E também um estímulo e um apelo a vivermos com alegria e dignidade. Dizem que há três coisas que nos roubam a alegria. Uma é a tristeza. Não me refiro a essa dor causada por um acidente, uma doença, um fracasso, uma injustiça, uma violência, mas à tristeza que se tornou um estado de alma e agora nos tolda continuamente o horizonte, se apodera de sentimentos e ideias, nos paralisa e faz estéreis. “A alegria do coração prolonga a vida – lê-se na Bíblia -; a angústia faz envelhecer antes do tempo. Um coração alegre equivale a deliciosos manjares e tudo o que come lhe faz bom proveito”. Daí a súplica de Paulo Neruda: Tira-me o pão, se quiseres, tira-me o ar, mas não me tires a alegria”.
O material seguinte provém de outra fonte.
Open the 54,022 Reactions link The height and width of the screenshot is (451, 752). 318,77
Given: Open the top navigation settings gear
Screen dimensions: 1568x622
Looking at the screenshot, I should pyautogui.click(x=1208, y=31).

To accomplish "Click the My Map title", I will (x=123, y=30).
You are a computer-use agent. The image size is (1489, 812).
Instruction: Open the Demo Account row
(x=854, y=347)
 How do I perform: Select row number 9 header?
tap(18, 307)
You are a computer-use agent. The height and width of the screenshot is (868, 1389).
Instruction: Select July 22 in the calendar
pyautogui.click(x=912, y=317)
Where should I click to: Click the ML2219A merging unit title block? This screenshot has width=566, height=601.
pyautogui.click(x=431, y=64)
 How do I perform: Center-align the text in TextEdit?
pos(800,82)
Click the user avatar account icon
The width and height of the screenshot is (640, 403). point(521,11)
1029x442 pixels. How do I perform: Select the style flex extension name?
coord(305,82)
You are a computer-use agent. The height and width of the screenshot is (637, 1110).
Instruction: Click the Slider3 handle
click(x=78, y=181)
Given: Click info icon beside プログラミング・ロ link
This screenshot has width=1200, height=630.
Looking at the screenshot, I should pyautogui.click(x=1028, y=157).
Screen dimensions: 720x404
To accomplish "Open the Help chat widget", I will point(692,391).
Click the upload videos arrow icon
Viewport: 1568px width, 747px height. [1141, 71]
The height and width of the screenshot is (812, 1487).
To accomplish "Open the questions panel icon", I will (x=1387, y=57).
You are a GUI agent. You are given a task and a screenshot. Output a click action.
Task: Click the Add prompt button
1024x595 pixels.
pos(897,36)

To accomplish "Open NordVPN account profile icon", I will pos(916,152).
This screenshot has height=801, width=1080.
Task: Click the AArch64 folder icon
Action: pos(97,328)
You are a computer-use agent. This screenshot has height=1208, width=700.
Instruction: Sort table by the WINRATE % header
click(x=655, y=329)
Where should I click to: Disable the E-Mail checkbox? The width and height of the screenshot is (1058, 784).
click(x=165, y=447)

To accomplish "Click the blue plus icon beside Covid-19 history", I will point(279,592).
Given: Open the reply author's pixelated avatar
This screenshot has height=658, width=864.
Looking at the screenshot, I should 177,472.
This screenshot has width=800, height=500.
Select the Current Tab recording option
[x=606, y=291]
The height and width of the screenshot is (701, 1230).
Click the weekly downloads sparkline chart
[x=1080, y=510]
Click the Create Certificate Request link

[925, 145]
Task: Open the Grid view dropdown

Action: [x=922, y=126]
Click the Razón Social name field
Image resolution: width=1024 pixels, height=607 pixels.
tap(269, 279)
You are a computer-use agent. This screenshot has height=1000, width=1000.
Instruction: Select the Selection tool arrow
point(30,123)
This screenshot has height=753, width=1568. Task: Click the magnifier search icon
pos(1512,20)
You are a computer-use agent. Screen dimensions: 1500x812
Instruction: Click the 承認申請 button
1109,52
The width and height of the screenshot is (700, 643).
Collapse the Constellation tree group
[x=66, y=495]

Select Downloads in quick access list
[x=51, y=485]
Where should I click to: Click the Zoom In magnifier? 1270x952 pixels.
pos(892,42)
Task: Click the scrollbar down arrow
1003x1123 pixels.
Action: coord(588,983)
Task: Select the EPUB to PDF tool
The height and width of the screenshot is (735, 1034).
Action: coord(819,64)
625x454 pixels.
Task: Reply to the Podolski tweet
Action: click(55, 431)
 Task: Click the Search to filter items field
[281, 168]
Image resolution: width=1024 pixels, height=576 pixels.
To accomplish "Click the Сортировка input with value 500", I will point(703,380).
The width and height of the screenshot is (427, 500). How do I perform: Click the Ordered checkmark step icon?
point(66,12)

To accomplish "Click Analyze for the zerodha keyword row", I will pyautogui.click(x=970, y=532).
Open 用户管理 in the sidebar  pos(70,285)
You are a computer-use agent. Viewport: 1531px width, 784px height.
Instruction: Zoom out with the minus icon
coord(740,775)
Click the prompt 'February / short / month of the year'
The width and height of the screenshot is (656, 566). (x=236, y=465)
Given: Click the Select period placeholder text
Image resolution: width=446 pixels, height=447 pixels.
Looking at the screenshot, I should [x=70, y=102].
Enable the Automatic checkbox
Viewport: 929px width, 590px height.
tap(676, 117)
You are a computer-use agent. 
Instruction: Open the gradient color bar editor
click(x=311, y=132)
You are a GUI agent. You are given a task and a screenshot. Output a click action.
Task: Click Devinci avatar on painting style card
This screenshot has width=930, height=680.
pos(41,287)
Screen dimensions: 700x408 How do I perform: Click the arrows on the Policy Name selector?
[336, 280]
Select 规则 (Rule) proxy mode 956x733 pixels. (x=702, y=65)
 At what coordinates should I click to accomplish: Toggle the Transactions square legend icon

O segundo ladrão da tristeza é o mau humor que nos faz andar de cenho carregado, agressivos como cães de quinta. Sem umas gotas de bom humor, o fardo da vida pesa toneladas. O bom humor relativiza as coisas, diz-nos que, por mais problemas que nós resolvamos, ainda ficarão muitos mais por resolver…

O medo também nos rouba o gosto de viver. Há crianças que têm medo do escuro. E adultos há que têm medo da claridade, ou seja, do que é novo ou do que supõe aventura e risco. E há muitos outros medos. Medo de doenças. Medo do fracasso. Medo duma catástrofe natural. Medo do terrorismo. Medo duma guerra com energia nuclear. Medo do futuro.

É normal que sintamos medo perante qualquer mal que nos ameaça. Muitas vezes, porém, o medo revela falta de confiança na grandeza e nas capacidades do ser humano. Ou, no caso dos cristãos, falta de confiança em Deus: não acreditam verdadeiramente que é Ele que vai ao leme da história e que o Evangelho conserva toda a sua fragrância.

Só a esta luz se compreende que um homem vergado e encurvado sob o peso da tremenda cruz que lhe caiu sobre os ombros nos últimos anos da sua vida, nos tenha lançado o desafio: “Levantai-vos, vamos!”